本發(fā)明涉及一種聚集態(tài)磷光銅納米簇的制備方法及其應(yīng)用，屬于納米技術(shù)領(lǐng)域。

背景技術(shù)：

近年來，基于出色的尺寸效應(yīng)和光學(xué)特性，銅納米簇被廣泛應(yīng)用于催化劑，生物成像以及生化分析等領(lǐng)域。qing等人在生物傳感器和生物電子學(xué)(biosensorsandbioelectronics)上報道了一種原位反應(yīng)生成熒光銅納米簇的工作。首先在溶液中加入抗壞血酸鈉和寡核苷酸分別作為反應(yīng)的還原劑和保護劑，接著硫酸銅cuso4加入導(dǎo)致熒光銅納米簇的形成。此方法需要加入具有選擇性的堿基鏈，合成成本相對較高且合成的銅簇穩(wěn)定性不是很好，這可能是由于作為保護劑的dna容易水解的原因。wang等人在納米尺度(nanoscale)上發(fā)表了一篇有關(guān)藍色熒光的銅納米簇的制備與應(yīng)用的文章。首先配置了乙烯吡咯烷酮(pvp)溶液，將抗壞血酸(aa)和硫酸銅(cuso4)混合加入pvp溶液中，攪拌室溫放置6天進行反應(yīng)，通過加入谷胱甘肽進行表面修飾處理，生成了穩(wěn)定的熒光銅納米簇。這樣的方法反應(yīng)時間長，需要復(fù)雜的表面修飾加工，不能簡單快速的制備銅納米簇。zheng等人在傳感器和制動器b：化學(xué)(sensorsandactuatorsb：chemical)報道了一種一步合成綠色反應(yīng)的銅納米簇的制備方法。在水溶液中加入抗壞血酸(aa)和硝酸銅，充分攪拌后，室溫遮光放置3小時，制備成熒光銅納米簇。

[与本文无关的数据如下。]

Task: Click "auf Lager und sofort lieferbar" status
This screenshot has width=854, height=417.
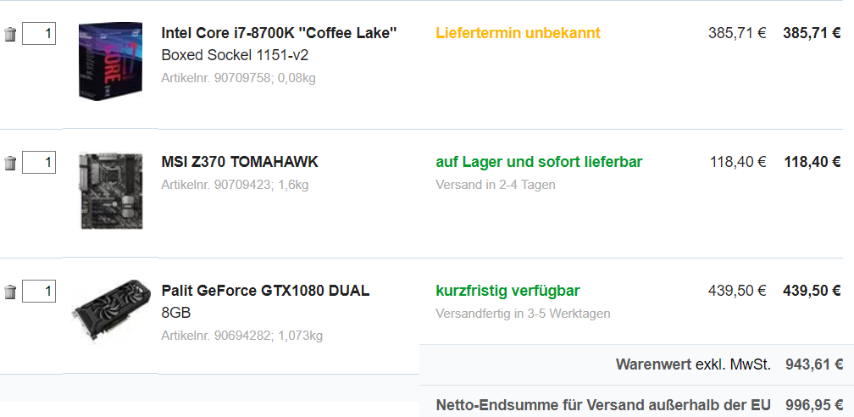Action: click(x=539, y=162)
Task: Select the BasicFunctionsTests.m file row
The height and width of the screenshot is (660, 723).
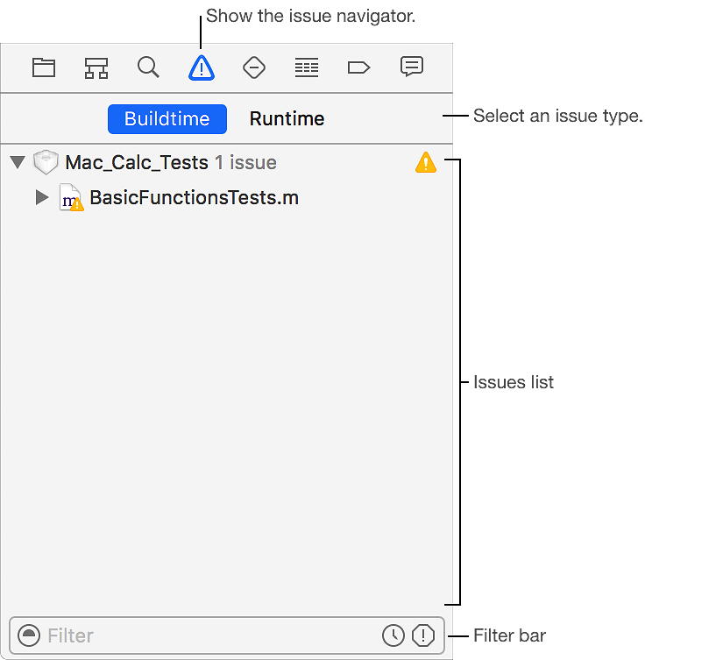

此方法對遮光條件要求嚴格，有待改進。

綜上所述，采用綠色快速的一步合成法制備穩(wěn)定的銅納米簇，對相關(guān)領(lǐng)域的銅納米簇研究應(yīng)用具有重大意義。

技術(shù)實現(xiàn)要素：

本發(fā)明解決的技術(shù)問題是：提出一種集還原劑和保護劑于一體快速獲得具有磷光特性的聚集態(tài)銅納米簇的制備方法及其應(yīng)用。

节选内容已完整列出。